======== SELECTED PASSAGE

Wednesday, June 19, 2024

Genome Editing communication to clear GMOs misconception


By Benedict Tembo

In 2002, President Levy Mwanawasa shocked the world when he declined to receive GMO maize from the United States of America at the height of Zambia’s worst droughts.

Instead President Mwanawasa ordered thousands tonnes of the GMO yellow maize out of the country. His argument was that there was still a lot of uncertainty surrounding the biosafety of GMO foods

Since then, the country has made strides towards formulation of a legal framework which culminated in the creation of the National Biosafety Authority as a regulator for GMOs. Debate around GMOs has however remained fierce. Zambia has continued making progress towards embracing of biotechnology.

Recently, Zambia began the process of developing a genome editing communication strategy. The five-day consultative meeting of stakeholders who included biotechnology experts, health experts, representatives from civil society, academia and the media convened in Lusaka to develop a genome editing communication strategy.

Participants were satisfied with the outcome of the meeting which they envisage will go a long way in not only helping stakeholders communicate biotechnology issues clearly and enable the country benefit from the technology to enhance agricultural production and productivity.

Molecular biologist Evans Kaimoyo longs for a day when the technology can be conducted and performed by the country’s scientists and young students.

“The workshop has opened a real potential for me to explore an opportunity to network with fellow scientists for collaboration,” Dr Kaimoyo, a senior lecturer in School of Natural Sciences, Department of Biological Sciences said.
He has already identified rice as one of the candidate crops for genome editing.

================
======== DATA EXTRACT

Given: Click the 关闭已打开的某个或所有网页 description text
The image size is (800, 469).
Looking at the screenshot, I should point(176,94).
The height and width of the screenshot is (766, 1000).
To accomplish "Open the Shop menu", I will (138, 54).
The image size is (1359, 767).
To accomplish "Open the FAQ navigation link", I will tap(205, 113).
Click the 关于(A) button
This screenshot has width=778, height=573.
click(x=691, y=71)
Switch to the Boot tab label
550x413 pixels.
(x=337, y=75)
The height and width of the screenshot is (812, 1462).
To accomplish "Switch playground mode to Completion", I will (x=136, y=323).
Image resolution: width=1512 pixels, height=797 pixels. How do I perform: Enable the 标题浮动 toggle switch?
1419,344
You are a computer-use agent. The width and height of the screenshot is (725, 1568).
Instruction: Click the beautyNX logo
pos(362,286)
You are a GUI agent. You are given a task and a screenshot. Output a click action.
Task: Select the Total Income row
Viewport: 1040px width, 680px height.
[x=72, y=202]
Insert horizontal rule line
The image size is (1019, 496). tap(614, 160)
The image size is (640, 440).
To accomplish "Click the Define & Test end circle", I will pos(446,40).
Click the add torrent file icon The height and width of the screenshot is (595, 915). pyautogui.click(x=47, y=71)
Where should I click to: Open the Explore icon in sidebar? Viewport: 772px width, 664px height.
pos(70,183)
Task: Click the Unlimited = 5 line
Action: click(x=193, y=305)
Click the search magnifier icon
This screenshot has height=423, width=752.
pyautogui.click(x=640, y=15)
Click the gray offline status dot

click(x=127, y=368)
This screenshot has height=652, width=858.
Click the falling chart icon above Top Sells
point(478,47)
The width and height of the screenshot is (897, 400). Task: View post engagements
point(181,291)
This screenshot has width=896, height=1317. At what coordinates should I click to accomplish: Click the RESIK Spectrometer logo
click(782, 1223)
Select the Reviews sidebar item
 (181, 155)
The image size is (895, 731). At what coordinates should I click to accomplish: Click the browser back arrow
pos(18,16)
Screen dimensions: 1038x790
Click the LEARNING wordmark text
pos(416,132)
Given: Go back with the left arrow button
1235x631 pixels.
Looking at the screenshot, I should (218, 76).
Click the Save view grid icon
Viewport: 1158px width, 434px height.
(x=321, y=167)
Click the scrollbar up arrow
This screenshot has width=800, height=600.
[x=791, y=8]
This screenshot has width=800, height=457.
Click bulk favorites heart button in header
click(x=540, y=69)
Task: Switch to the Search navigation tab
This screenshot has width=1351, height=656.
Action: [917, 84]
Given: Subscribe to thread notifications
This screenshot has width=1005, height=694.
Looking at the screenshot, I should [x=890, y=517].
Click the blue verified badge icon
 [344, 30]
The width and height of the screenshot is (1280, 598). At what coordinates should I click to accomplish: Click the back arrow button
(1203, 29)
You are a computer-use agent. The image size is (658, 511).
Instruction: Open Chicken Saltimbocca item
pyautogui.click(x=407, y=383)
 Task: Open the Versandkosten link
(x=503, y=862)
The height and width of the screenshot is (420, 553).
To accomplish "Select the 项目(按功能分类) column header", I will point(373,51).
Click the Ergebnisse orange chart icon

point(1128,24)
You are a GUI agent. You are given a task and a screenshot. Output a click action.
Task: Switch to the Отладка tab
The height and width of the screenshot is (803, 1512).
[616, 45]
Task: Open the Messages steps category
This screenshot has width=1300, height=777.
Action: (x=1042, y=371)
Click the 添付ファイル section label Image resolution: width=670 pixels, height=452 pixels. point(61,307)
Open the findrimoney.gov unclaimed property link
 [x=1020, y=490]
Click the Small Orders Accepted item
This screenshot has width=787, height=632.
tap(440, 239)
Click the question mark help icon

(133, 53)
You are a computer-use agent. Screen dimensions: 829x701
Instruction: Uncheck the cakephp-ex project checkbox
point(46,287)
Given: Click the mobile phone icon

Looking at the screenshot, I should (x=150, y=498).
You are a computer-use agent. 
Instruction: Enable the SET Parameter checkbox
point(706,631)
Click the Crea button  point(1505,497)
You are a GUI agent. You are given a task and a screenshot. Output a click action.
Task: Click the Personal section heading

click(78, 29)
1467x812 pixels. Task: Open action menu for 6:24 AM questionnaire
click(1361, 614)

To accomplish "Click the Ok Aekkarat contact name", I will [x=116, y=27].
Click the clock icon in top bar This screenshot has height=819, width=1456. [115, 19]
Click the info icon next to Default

================

■ CHECK YOUR UNDERSTANDING:
(A) Decide whether each statement agrees with the article on genome editing communication, answering yes or no and quoting the deciding words of the article: (i) The stakeholders' consultative meeting lasted five days. (ii) President Mwanawasa accepted GMO maize from the United States of America in 2002. (iii) Dr Kaimoyo has identified maize as a candidate crop for genome editing.
(B) Quote the article on genome editing communication from "Molecular biologist Evans" up to and including "Biological Sciences said.".

■ YOUR RESPONSES:
(A)
(i) Yes: "The five-day consultative meeting of stakeholders"
(ii) No: "he declined to receive GMO maize from the United States of America"
(iii) No: "He has already identified rice as one of the candidate crops for genome editing."

(B)
Molecular biologist Evans Kaimoyo longs for a day when the technology can be conducted and performed by the country’s scientists and young students.

“The workshop has opened a real potential for me to explore an opportunity to network with fellow scientists for collaboration,” Dr Kaimoyo, a senior lecturer in School of Natural Sciences, Department of Biological Sciences said.